- ACTIVITY:
Look through the material that follows and show every line with the string "marker".

- STORED DATA:
# # # # #
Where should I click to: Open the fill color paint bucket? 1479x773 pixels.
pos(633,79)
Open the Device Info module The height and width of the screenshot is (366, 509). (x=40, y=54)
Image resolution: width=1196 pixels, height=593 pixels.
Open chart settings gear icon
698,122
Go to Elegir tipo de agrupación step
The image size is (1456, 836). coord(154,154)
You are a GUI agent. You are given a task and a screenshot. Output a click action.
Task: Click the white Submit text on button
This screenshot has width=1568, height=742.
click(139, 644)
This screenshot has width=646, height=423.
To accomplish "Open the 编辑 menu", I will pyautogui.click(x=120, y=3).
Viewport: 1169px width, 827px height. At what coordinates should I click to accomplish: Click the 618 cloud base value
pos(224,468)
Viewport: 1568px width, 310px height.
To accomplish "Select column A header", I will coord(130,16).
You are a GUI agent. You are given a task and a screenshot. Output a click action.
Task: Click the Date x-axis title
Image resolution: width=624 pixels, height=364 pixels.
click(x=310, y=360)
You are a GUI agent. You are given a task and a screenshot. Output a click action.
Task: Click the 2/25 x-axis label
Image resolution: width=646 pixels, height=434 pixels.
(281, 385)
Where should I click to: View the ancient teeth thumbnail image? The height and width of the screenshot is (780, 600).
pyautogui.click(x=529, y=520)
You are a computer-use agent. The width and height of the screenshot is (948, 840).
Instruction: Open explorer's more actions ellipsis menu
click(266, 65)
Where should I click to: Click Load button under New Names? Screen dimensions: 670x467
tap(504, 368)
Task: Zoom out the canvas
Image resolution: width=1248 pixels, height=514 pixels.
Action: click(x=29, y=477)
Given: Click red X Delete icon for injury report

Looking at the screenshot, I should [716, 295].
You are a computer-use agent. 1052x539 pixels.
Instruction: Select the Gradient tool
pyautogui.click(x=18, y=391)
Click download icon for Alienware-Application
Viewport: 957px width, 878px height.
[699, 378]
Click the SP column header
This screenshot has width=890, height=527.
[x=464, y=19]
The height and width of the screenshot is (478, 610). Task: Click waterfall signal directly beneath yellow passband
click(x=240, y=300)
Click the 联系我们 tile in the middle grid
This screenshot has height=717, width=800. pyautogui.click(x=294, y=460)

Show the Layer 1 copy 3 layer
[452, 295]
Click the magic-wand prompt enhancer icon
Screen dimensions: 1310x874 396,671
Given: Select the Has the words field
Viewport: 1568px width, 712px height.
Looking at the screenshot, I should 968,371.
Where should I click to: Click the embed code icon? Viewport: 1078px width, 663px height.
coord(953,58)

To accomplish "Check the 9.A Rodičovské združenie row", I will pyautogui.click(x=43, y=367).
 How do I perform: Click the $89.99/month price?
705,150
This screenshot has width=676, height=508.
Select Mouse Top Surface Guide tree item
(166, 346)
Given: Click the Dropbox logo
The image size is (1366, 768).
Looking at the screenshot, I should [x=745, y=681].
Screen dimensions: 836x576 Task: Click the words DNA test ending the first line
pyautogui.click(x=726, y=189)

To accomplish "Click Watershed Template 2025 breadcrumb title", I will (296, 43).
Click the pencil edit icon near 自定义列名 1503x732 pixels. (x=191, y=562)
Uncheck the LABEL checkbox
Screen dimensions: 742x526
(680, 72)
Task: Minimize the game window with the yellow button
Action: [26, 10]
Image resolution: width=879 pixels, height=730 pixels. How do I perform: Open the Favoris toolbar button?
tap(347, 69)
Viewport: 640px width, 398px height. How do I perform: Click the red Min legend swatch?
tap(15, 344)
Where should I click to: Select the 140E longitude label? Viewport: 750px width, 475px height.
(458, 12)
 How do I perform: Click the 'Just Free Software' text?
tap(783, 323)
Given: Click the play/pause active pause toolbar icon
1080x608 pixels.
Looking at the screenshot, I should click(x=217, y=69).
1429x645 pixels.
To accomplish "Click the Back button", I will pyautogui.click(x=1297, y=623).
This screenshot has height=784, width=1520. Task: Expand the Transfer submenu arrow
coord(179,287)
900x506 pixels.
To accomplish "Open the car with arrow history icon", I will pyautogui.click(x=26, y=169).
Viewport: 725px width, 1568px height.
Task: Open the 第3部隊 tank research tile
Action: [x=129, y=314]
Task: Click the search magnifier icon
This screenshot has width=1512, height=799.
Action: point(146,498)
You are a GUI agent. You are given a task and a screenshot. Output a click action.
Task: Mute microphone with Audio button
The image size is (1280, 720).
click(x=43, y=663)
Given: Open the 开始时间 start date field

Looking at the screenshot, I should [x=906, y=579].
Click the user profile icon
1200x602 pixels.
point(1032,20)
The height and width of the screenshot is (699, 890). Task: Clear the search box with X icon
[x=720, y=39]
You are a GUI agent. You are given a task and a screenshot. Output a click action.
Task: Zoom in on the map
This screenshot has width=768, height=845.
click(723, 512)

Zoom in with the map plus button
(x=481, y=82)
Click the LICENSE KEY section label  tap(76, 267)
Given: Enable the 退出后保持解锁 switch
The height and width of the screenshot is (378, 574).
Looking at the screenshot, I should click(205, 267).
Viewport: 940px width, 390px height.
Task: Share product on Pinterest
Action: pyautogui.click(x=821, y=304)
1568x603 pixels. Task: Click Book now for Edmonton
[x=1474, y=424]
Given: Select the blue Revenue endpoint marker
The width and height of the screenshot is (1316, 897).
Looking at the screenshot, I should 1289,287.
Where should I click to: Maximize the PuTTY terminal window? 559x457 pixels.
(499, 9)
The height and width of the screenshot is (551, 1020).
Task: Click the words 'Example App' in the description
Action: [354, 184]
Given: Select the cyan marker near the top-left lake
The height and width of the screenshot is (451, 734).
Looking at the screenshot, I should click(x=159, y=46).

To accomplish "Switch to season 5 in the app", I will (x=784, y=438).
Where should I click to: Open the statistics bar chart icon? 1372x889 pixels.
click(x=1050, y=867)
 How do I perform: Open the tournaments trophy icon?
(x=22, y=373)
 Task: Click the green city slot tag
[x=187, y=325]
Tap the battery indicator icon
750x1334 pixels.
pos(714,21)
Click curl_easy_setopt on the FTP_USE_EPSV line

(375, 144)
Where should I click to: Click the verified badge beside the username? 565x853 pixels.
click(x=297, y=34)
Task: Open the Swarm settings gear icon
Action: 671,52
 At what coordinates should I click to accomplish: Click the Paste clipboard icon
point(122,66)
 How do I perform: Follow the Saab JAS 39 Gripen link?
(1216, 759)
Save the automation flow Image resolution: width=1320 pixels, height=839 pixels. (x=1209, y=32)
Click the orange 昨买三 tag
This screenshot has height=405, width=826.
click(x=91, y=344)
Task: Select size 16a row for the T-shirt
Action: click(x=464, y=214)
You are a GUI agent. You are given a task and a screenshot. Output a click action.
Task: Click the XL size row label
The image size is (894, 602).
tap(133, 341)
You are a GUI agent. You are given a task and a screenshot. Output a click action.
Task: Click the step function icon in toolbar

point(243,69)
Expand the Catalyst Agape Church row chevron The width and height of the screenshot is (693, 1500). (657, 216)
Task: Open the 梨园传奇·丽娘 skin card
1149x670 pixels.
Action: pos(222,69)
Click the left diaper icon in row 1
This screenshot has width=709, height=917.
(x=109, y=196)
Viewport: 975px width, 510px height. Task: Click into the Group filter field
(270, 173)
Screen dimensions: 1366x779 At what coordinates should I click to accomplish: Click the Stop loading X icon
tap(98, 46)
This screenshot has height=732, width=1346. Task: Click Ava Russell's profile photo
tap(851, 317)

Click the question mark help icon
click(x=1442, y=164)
# # # # #
- ANSWER BOX:
Given: Select the blue Revenue endpoint marker
Given: Select the cyan marker near the top-left lake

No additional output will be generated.